**TASK INSTRUCTIONS:** Beginning with the line that holds "Task: Open end date calendar picker icon", copy each line to the end of the records exactly, except the pictures.

(Items from a dataset)
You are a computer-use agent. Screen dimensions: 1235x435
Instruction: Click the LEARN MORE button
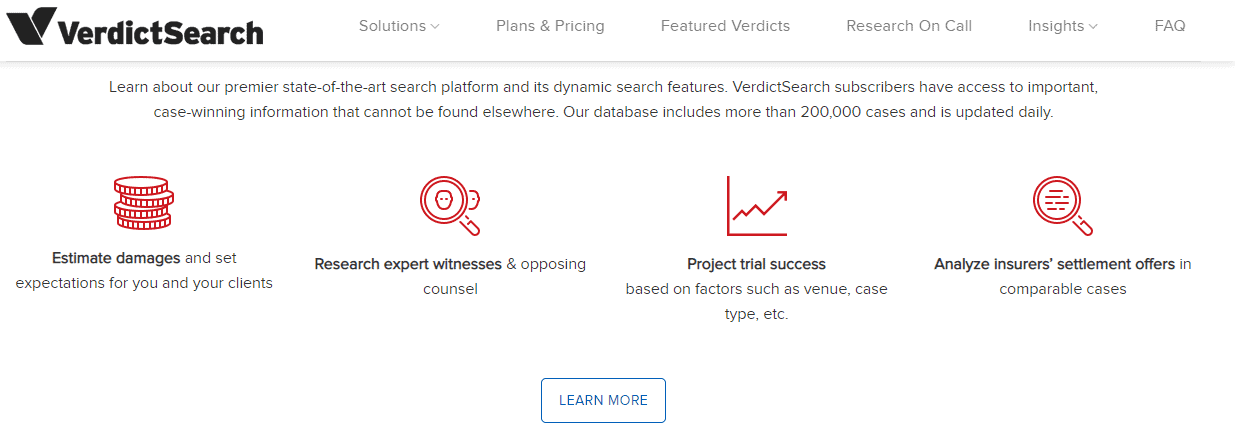pos(603,400)
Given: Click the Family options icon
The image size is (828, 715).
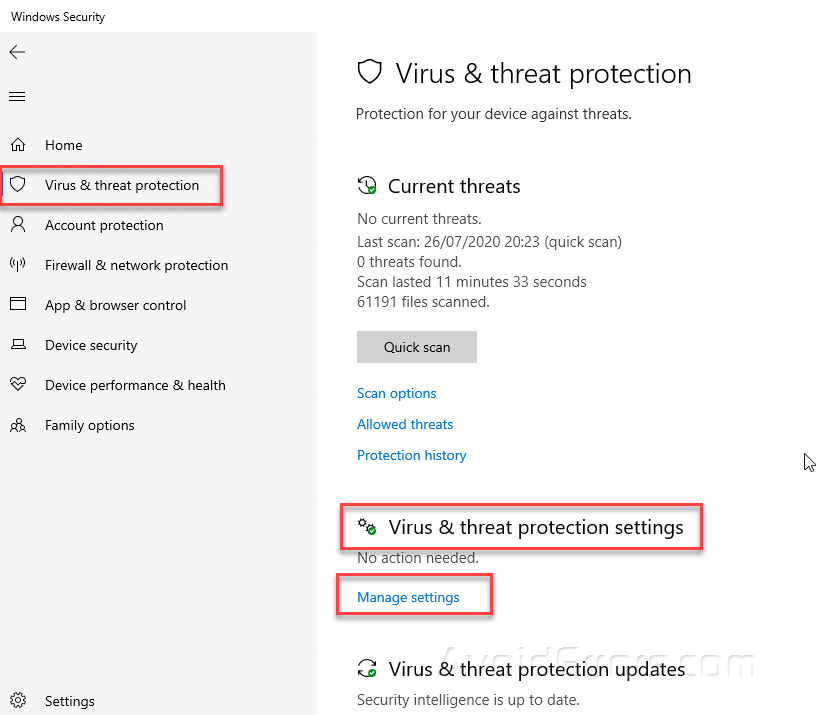Looking at the screenshot, I should 18,425.
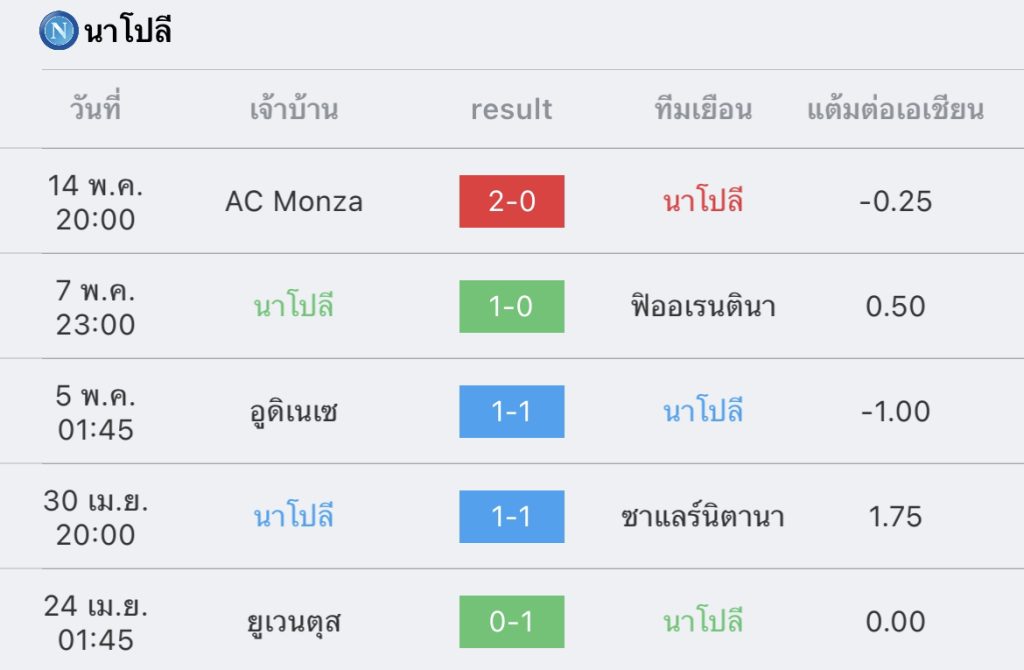
Task: Select the red 2-0 result badge
Action: tap(511, 201)

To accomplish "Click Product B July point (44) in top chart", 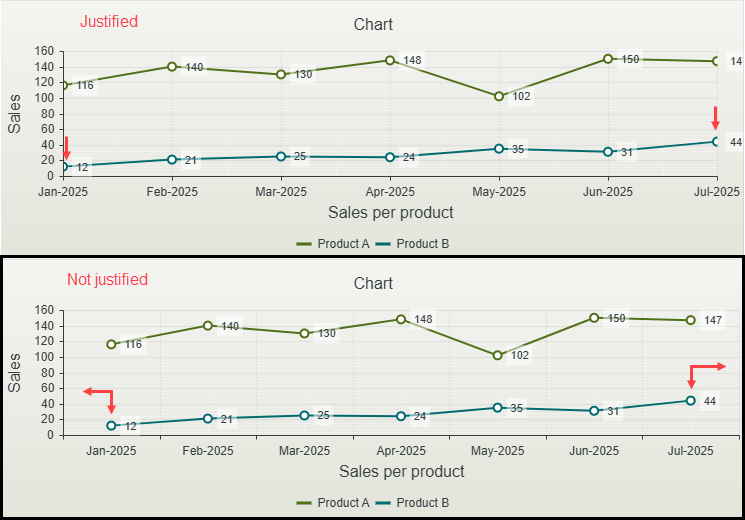I will coord(716,142).
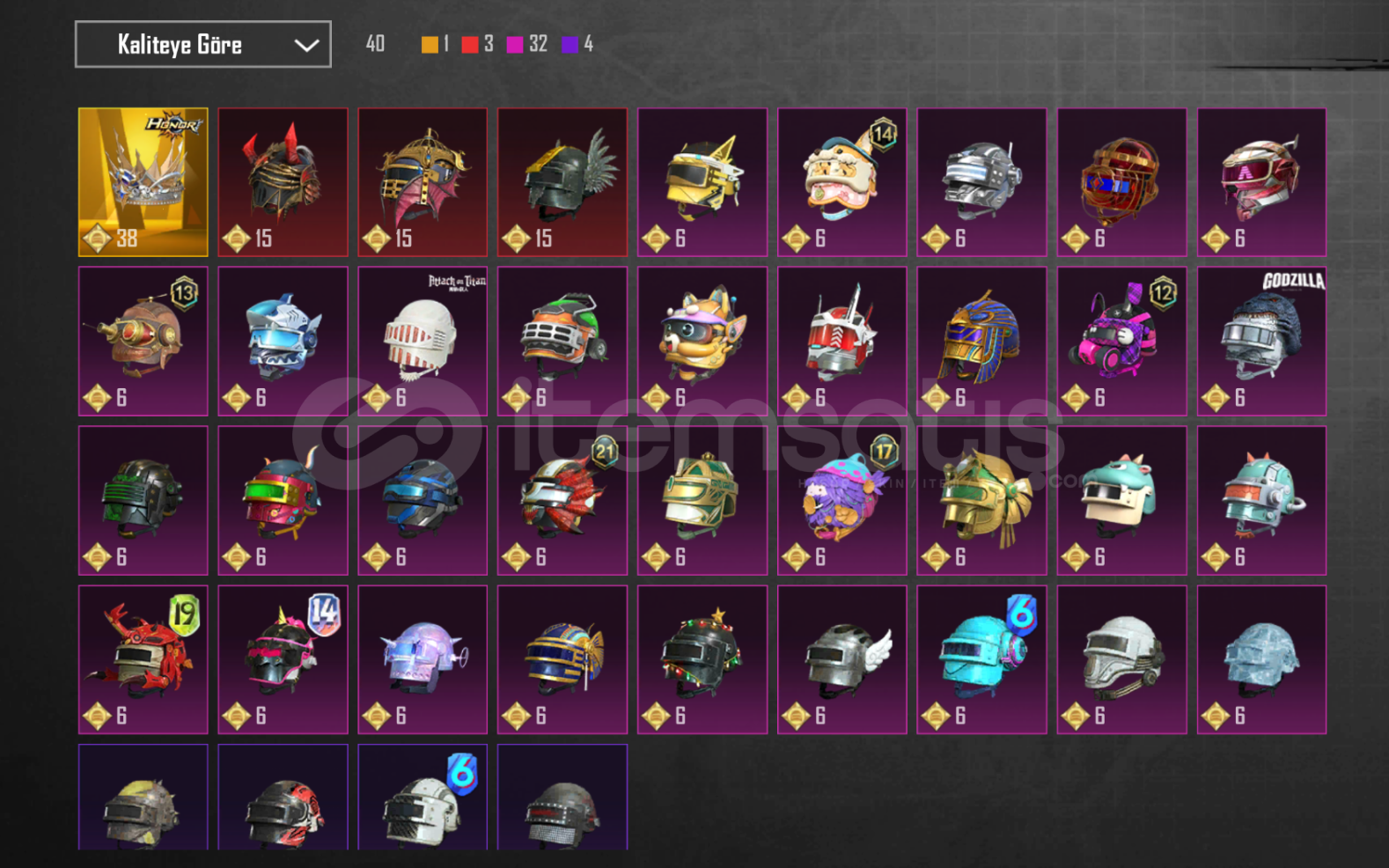Image resolution: width=1389 pixels, height=868 pixels.
Task: Select the Godzilla helmet skin
Action: pyautogui.click(x=1261, y=342)
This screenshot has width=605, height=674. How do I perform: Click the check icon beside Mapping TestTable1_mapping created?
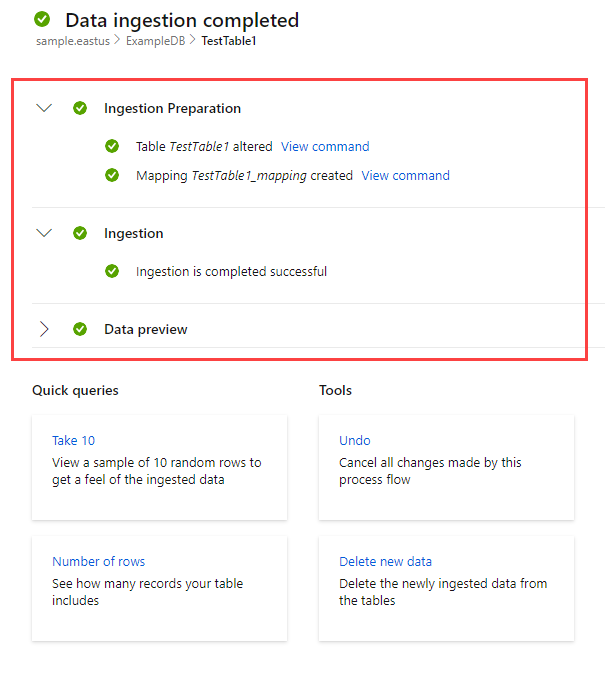coord(112,175)
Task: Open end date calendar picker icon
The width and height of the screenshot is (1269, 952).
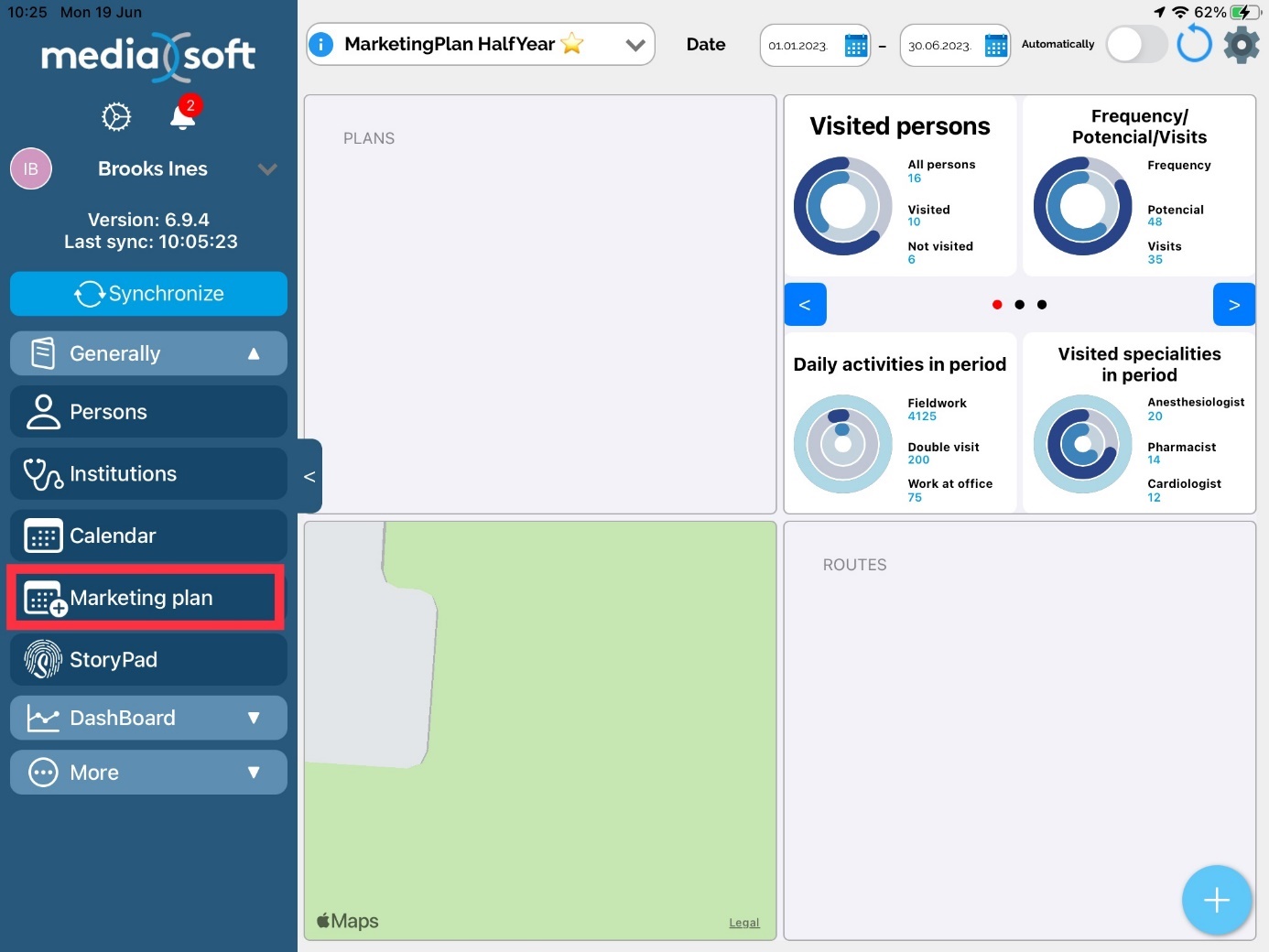Action: [x=995, y=46]
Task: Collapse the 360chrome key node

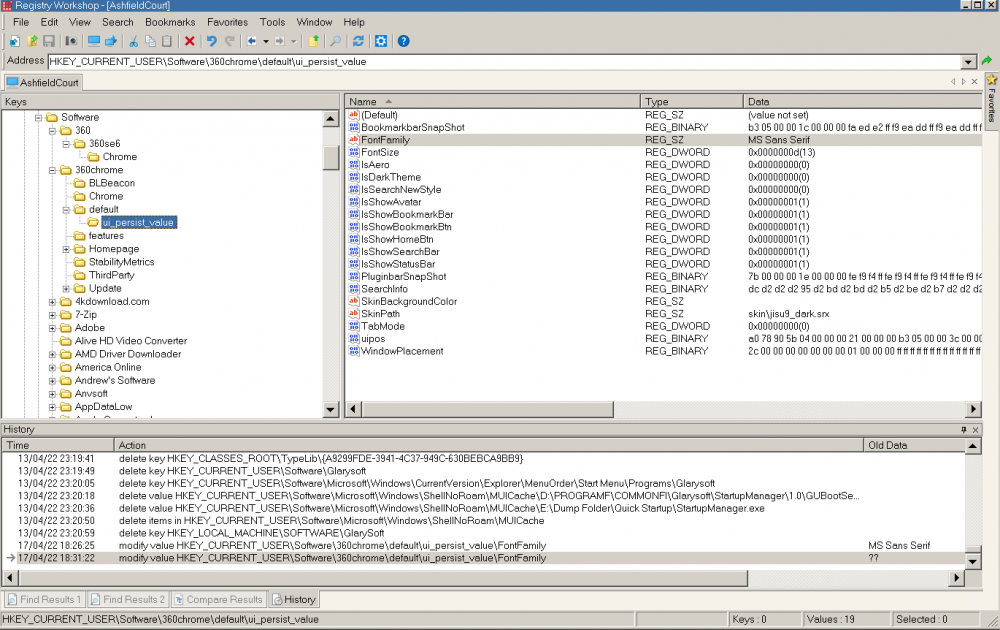Action: (53, 170)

**ANSWER FOR THIS EXERCISE:**
Task: Open end date calendar picker icon
The width and height of the screenshot is (1269, 952).
Action: [x=995, y=46]
Task: Collapse the 360chrome key node

Action: (53, 170)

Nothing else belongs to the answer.